[[ DATA RECORDS open ]]

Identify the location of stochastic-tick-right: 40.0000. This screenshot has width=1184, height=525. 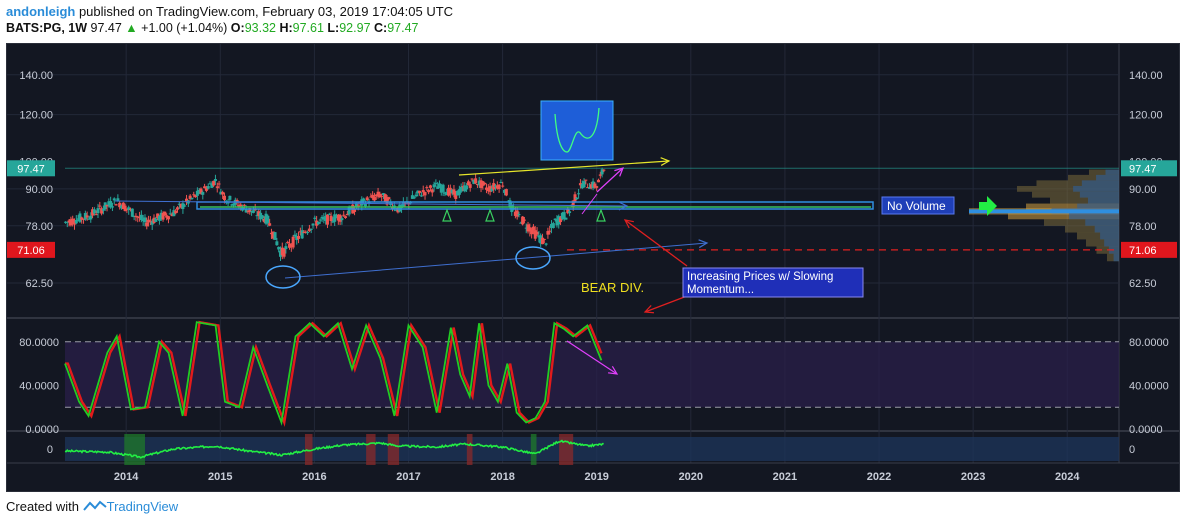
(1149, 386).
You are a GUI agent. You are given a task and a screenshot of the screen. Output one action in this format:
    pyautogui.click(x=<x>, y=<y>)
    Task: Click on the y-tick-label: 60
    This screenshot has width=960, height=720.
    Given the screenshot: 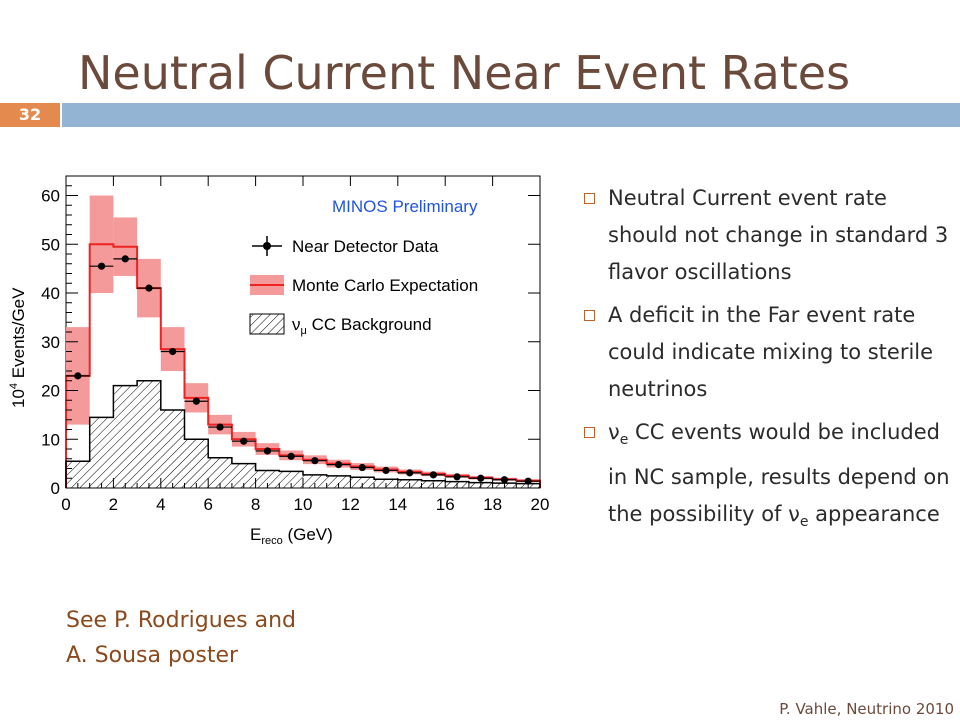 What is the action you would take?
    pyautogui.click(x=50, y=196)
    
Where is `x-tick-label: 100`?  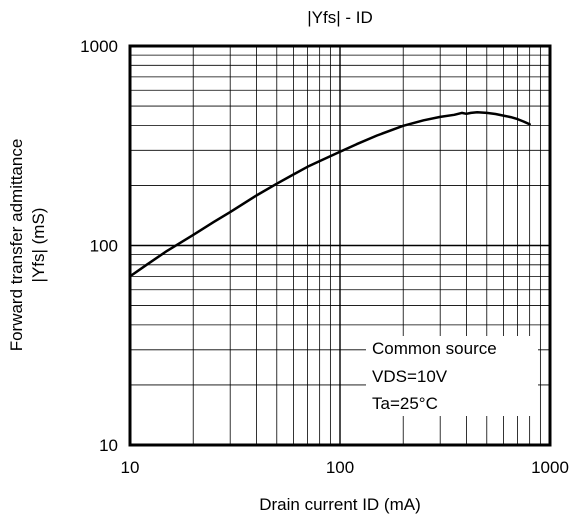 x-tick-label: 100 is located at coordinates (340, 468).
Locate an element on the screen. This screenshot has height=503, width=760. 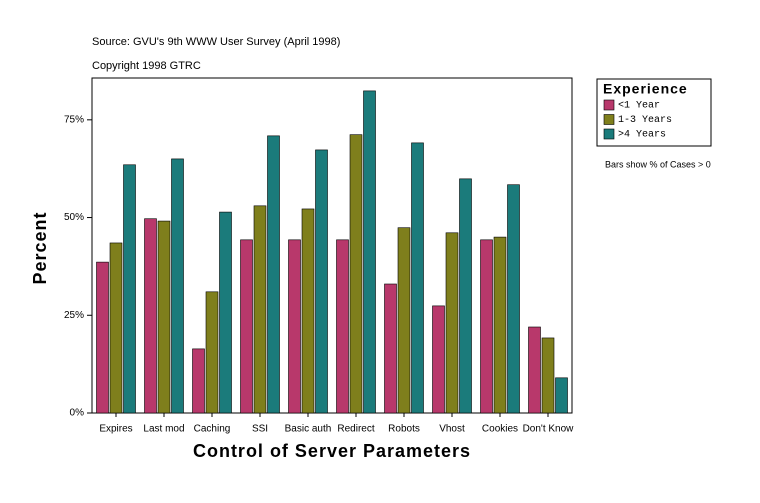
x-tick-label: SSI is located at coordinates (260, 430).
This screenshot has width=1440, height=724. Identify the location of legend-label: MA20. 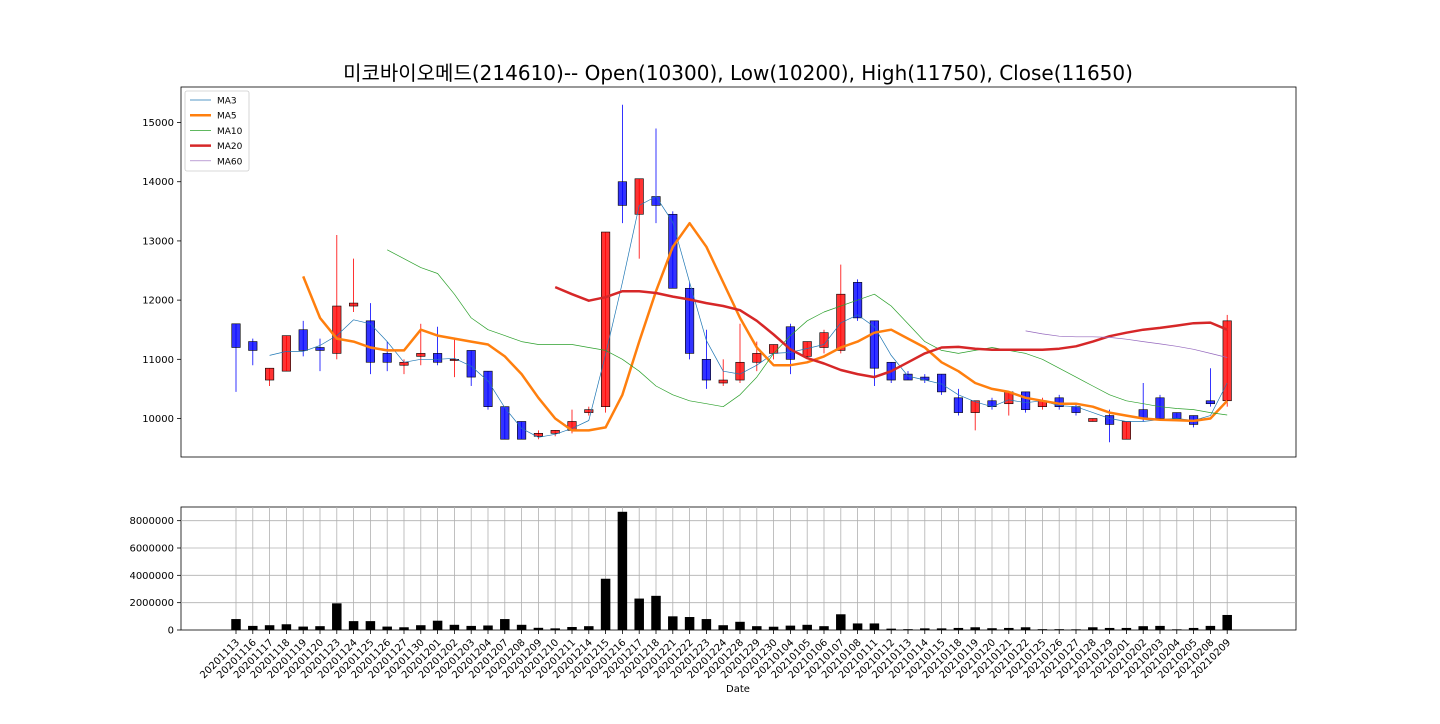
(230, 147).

[[ DATA RECORDS closed ]]
[[ DATA RECORDS open ]]

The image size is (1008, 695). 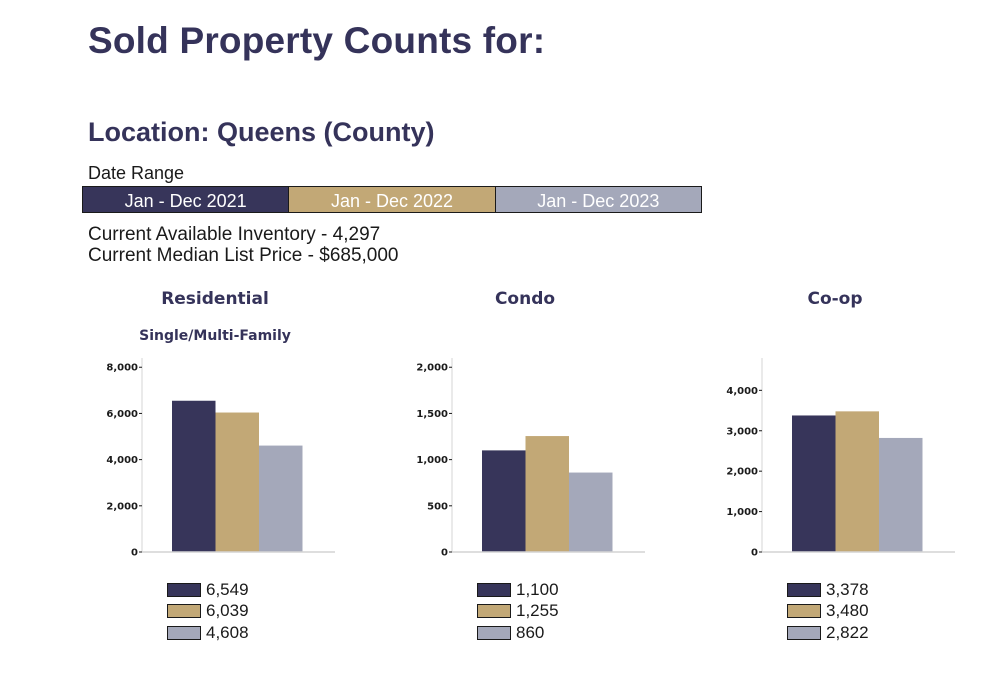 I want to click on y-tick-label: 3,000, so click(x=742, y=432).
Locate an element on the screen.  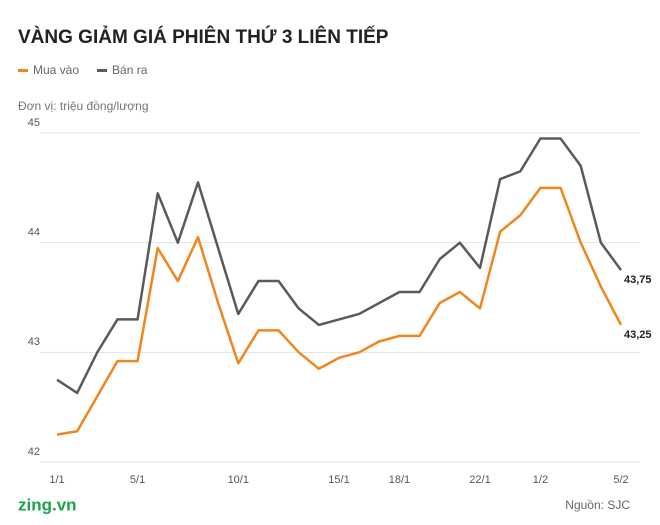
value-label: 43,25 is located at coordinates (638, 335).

[[ DATA RECORDS closed ]]

Return the lines starting at the one containing "Identify the location of stochastic-tick-right: 40.0000." and ending at the one containing "(1149, 386).", copied verbatim and with the pictures left out.

Identify the location of stochastic-tick-right: 40.0000. This screenshot has width=1184, height=525. 
(1149, 386).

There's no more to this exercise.